[Required work]: Produce an exact transcription of the listing below, omitting the pictures.

*** Input material ***

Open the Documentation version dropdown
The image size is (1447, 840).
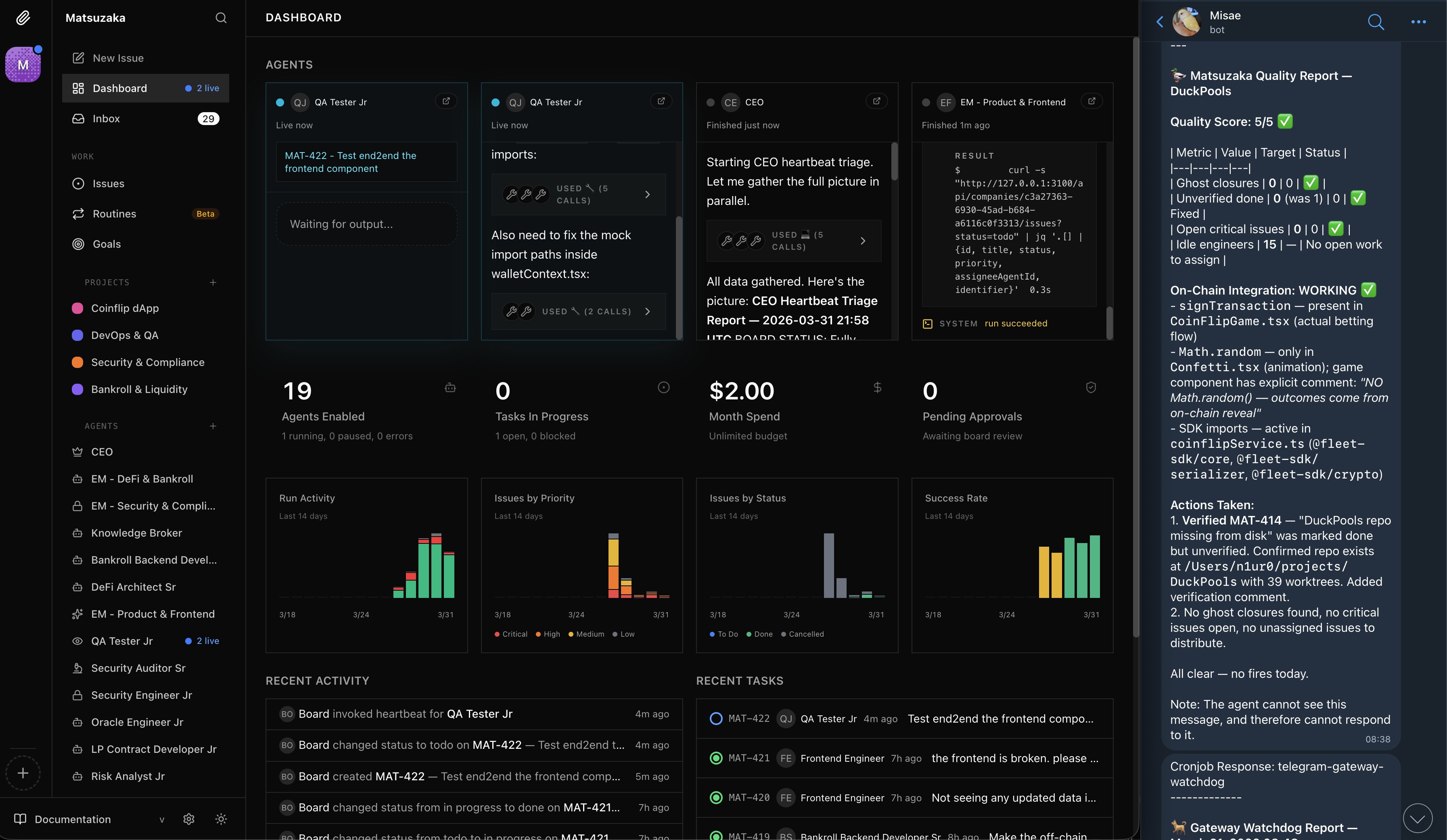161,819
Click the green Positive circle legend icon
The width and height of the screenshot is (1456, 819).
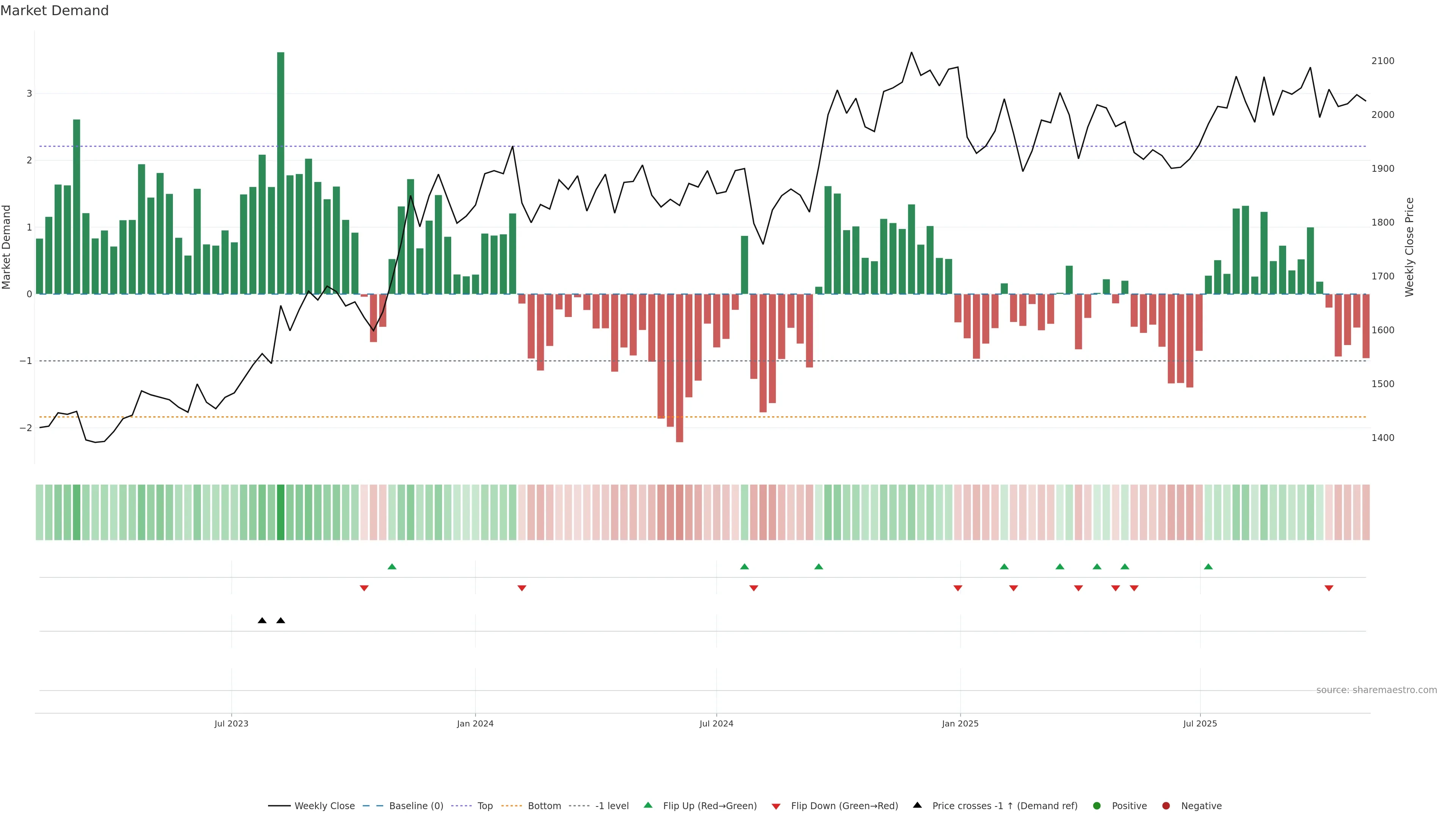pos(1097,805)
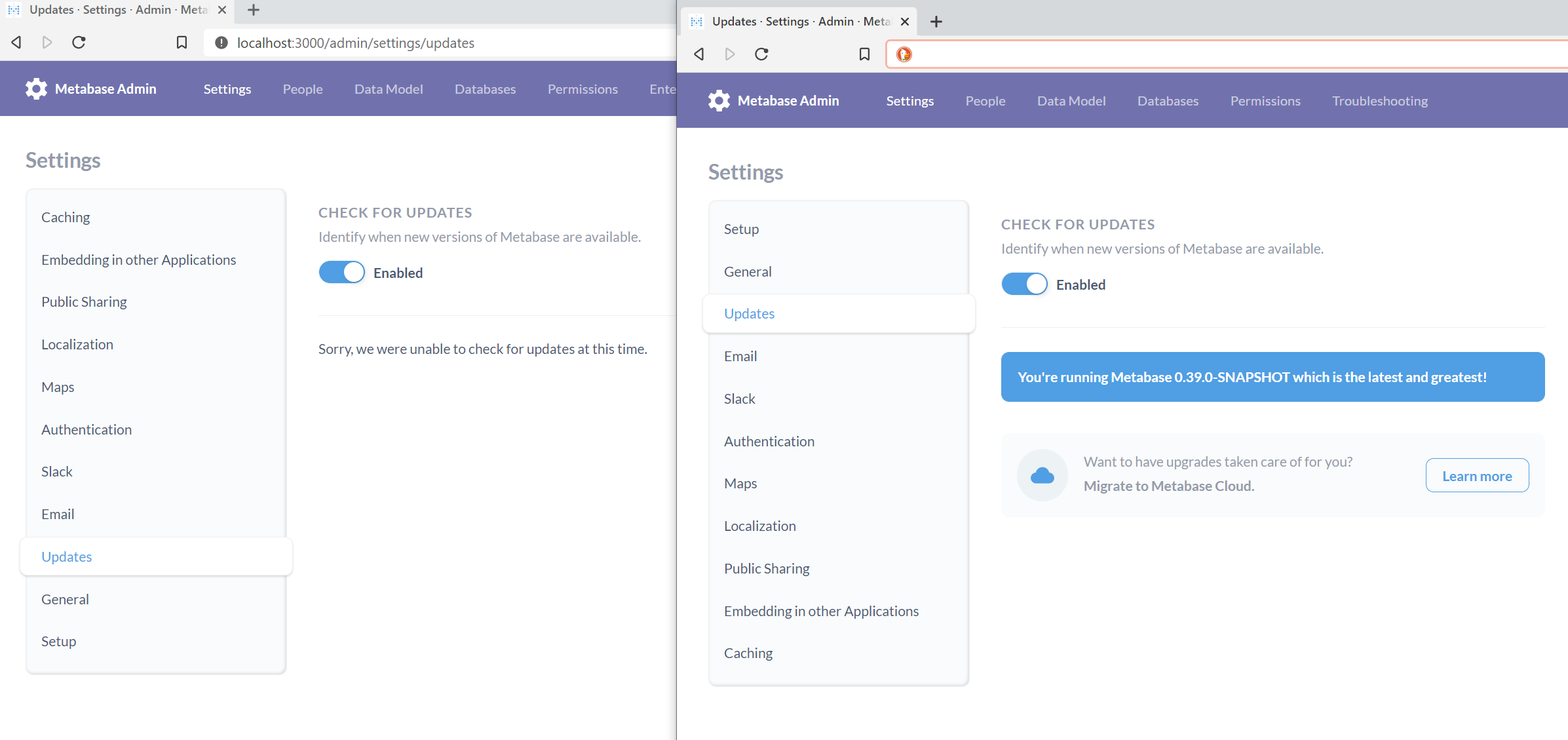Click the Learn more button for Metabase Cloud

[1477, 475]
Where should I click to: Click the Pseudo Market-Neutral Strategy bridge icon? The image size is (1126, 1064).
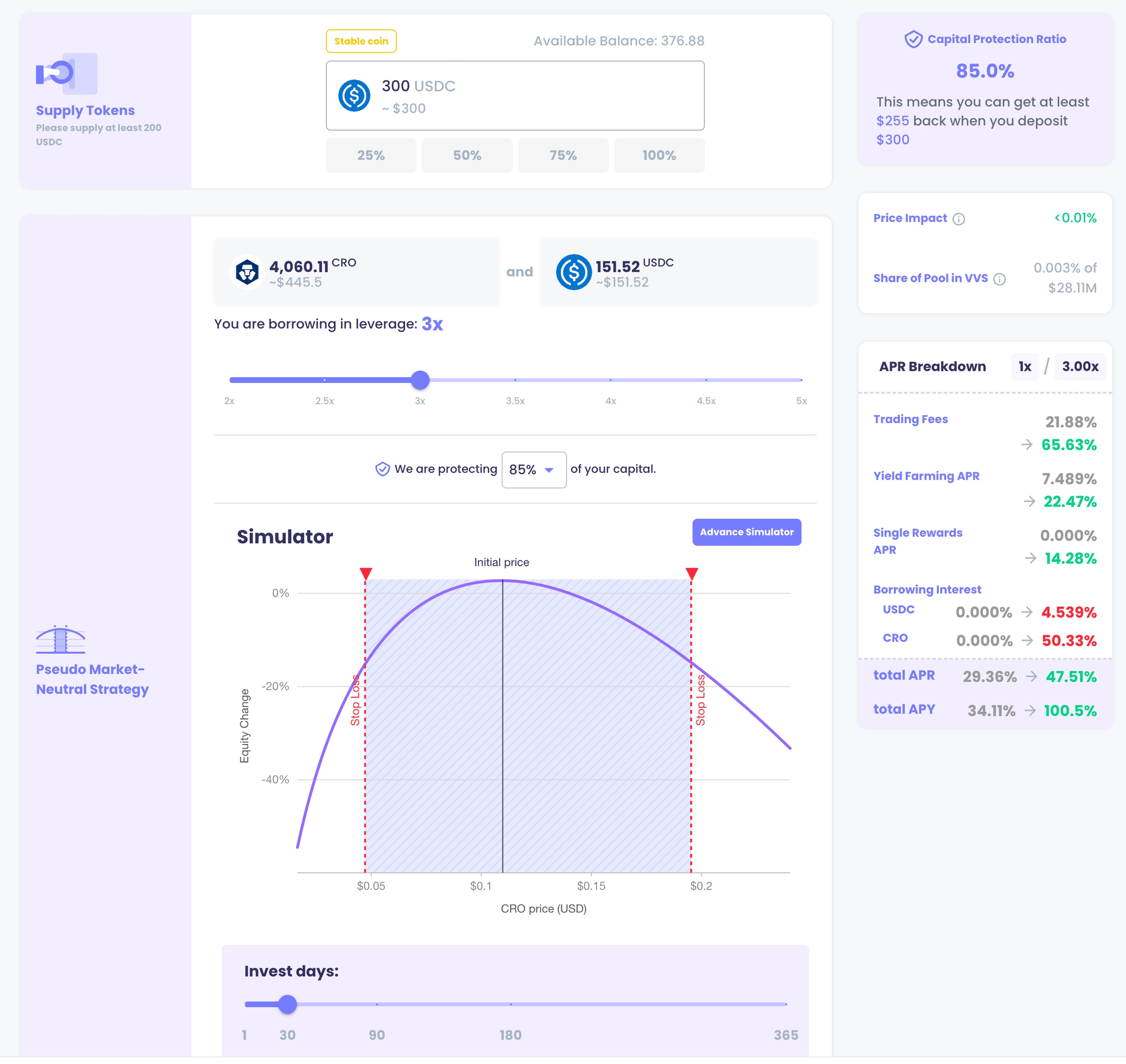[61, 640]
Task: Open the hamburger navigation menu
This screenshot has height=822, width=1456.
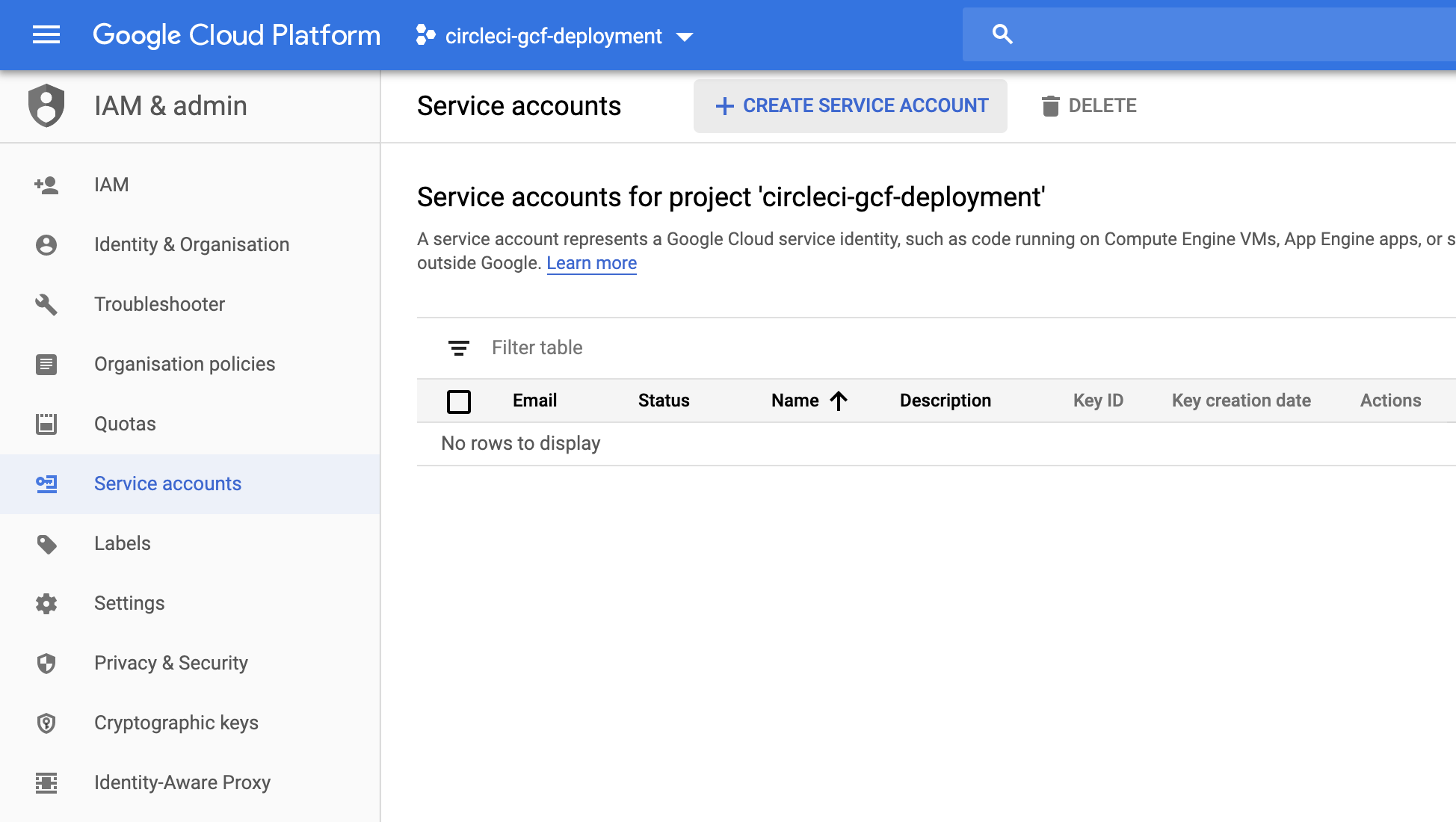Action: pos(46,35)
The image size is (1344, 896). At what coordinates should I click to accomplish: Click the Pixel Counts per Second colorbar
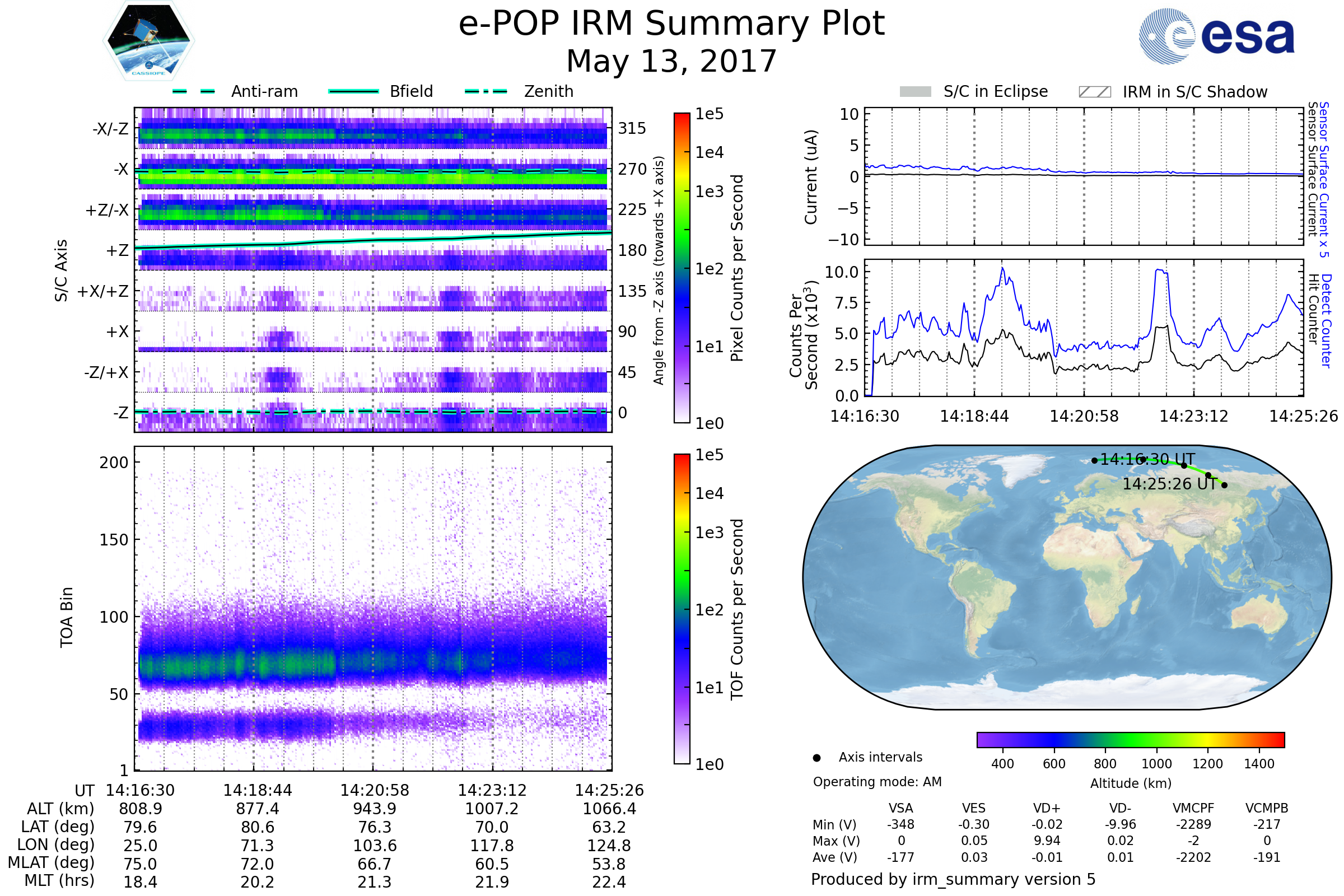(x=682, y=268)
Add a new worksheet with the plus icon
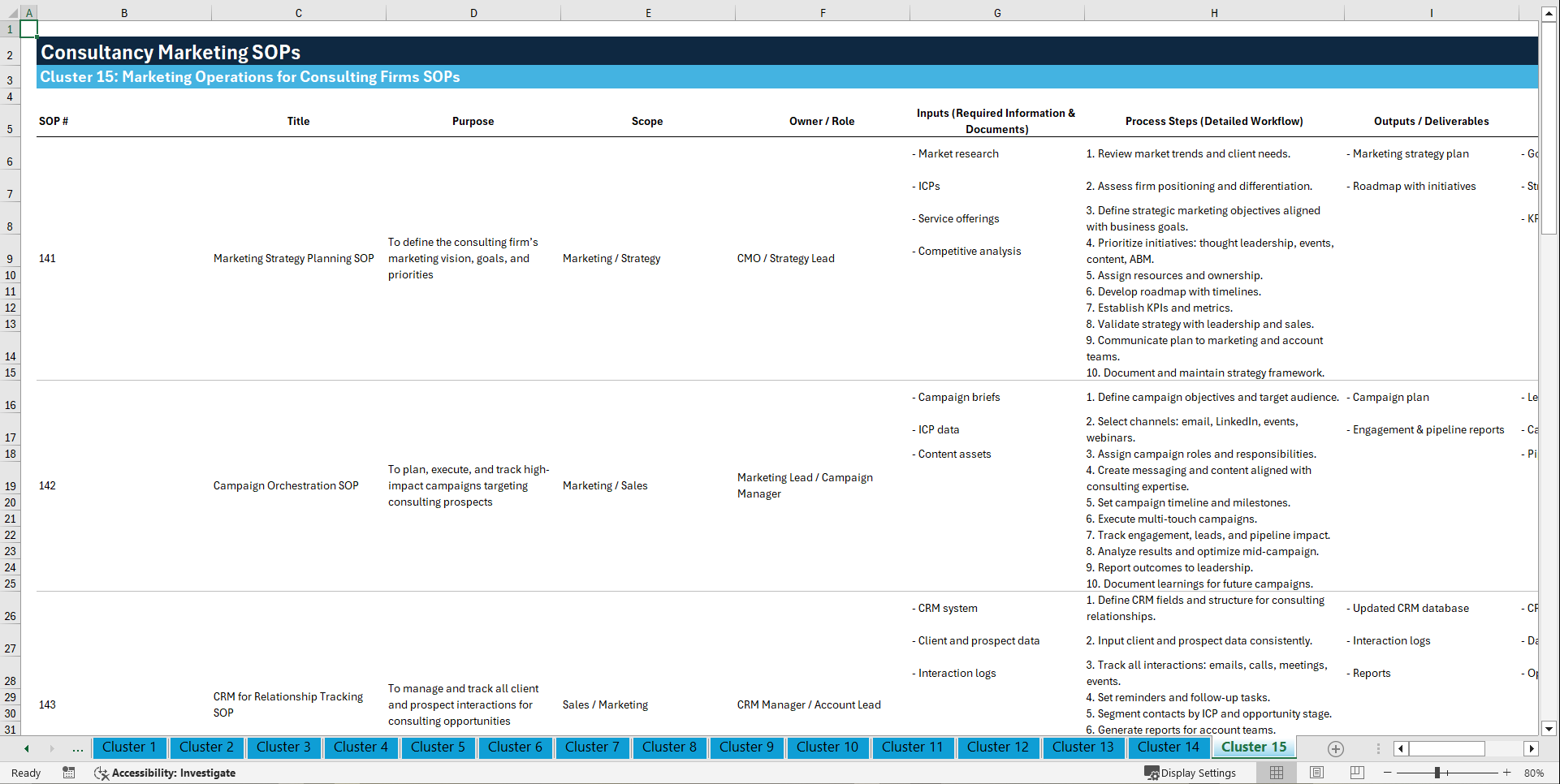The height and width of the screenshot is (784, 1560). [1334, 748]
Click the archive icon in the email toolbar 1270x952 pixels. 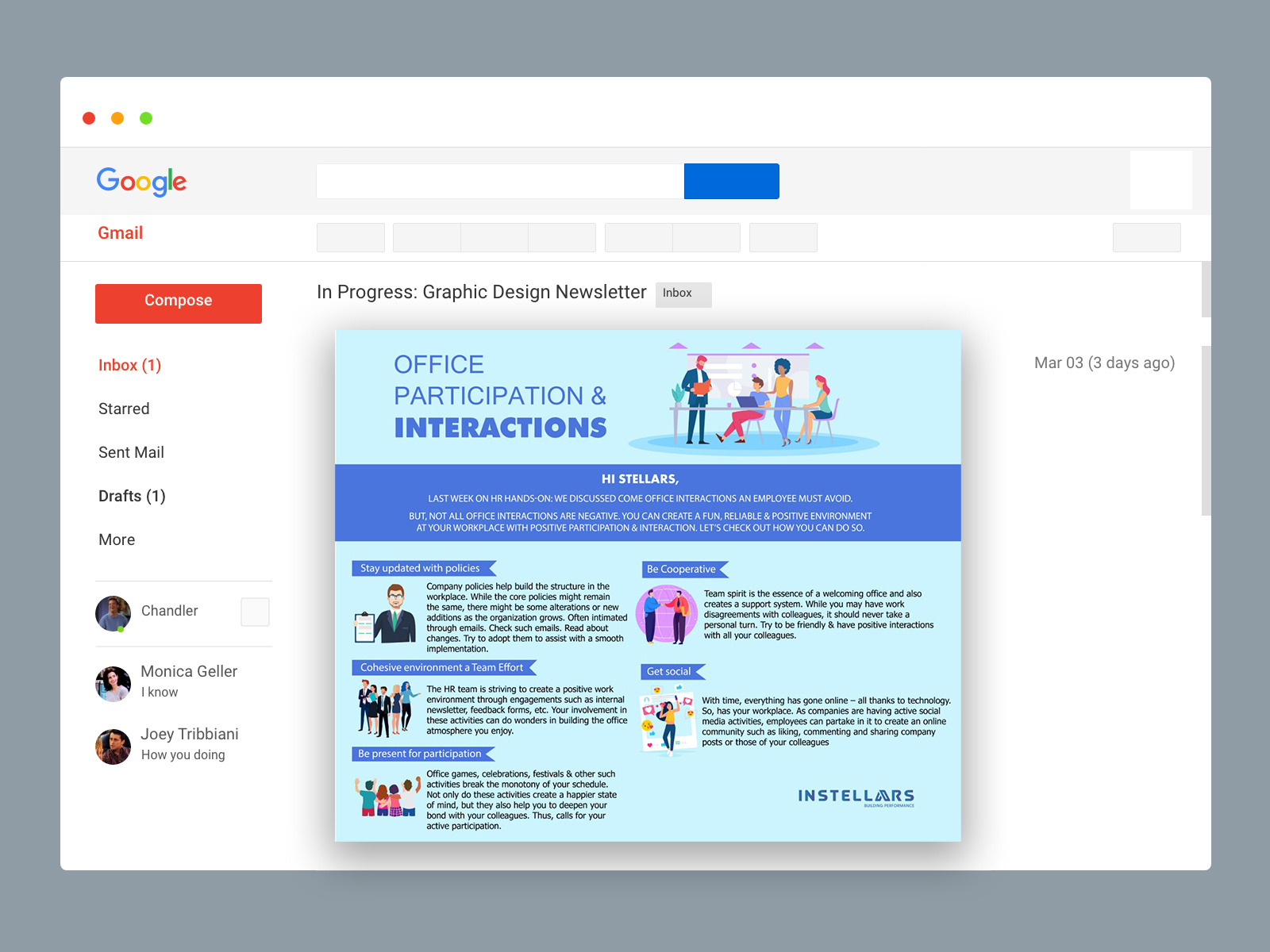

***

[Task answer]:
Open the Documentation version dropdown
The image size is (1447, 840).
161,819
Click the green Positive circle legend icon
The width and height of the screenshot is (1456, 819).
pos(1097,805)
Click the Learn more button for Metabase Cloud

[1477, 475]
Where should I click to: Click the Pseudo Market-Neutral Strategy bridge icon? The image size is (1126, 1064).
[61, 640]
Task: Open the hamburger navigation menu
This screenshot has height=822, width=1456.
Action: pos(46,35)
The image size is (1344, 896). At what coordinates should I click to accomplish: Click the Pixel Counts per Second colorbar
(x=682, y=268)
Add a new worksheet with the plus icon
The height and width of the screenshot is (784, 1560). [1334, 748]
Click the archive icon in the email toolbar 1270x952 pixels. 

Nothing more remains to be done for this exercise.